• **EXERCISE AIM**:
Your task is to gather the lines below that hold the string "will".

Saved data entries

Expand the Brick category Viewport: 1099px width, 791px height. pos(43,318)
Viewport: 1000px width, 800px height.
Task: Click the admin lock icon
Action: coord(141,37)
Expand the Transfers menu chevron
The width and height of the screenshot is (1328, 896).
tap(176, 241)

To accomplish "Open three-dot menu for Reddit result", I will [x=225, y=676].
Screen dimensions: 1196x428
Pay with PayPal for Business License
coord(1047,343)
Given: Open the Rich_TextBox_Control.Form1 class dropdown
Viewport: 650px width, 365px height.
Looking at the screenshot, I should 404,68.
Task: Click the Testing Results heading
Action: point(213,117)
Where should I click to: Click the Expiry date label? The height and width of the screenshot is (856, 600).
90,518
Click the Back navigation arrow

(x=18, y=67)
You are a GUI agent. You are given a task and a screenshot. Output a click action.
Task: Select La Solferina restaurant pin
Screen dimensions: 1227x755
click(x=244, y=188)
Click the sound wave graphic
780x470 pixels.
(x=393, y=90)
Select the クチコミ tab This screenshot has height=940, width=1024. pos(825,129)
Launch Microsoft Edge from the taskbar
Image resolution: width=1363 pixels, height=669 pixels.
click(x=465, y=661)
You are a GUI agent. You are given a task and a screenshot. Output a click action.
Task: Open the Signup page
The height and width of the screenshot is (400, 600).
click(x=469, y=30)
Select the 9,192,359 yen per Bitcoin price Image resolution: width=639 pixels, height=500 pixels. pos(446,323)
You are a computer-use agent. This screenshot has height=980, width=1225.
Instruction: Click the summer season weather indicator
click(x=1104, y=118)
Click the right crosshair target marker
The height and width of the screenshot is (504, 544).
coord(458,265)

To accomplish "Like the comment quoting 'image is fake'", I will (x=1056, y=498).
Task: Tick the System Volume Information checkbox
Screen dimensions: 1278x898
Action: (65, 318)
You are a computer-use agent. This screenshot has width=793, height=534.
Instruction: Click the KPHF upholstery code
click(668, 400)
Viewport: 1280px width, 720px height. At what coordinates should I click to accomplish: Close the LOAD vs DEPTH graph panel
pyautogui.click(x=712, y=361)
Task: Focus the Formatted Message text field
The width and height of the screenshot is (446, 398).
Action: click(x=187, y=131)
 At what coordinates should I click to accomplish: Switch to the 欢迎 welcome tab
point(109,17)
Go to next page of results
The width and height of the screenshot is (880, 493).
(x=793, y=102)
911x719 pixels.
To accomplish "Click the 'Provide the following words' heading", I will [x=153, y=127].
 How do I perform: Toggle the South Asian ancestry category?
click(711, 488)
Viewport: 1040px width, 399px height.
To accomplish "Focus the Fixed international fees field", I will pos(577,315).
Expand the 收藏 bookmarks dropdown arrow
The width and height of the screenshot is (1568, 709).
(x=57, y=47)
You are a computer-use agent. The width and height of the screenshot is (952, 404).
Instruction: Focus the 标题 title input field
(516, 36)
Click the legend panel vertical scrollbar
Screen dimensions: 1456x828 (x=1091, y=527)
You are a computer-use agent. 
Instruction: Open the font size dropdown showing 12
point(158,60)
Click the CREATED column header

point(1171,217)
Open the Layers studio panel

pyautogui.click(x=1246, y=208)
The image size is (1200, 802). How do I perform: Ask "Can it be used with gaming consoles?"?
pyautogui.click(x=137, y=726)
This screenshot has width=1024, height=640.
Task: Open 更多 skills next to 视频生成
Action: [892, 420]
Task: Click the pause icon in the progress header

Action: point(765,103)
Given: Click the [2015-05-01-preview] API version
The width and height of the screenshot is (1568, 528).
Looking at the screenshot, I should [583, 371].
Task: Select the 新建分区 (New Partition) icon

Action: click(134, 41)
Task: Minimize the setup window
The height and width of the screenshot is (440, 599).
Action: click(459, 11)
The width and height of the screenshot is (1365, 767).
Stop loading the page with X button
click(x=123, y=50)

• **EXERCISE RESPONSE**:
To accomplish "Open three-dot menu for Reddit result", I will [x=225, y=676].
To accomplish "Like the comment quoting 'image is fake'", I will (x=1056, y=498).
To accomplish "Click the 'Provide the following words' heading", I will [x=153, y=127].
To accomplish "Focus the Fixed international fees field", I will pos(577,315).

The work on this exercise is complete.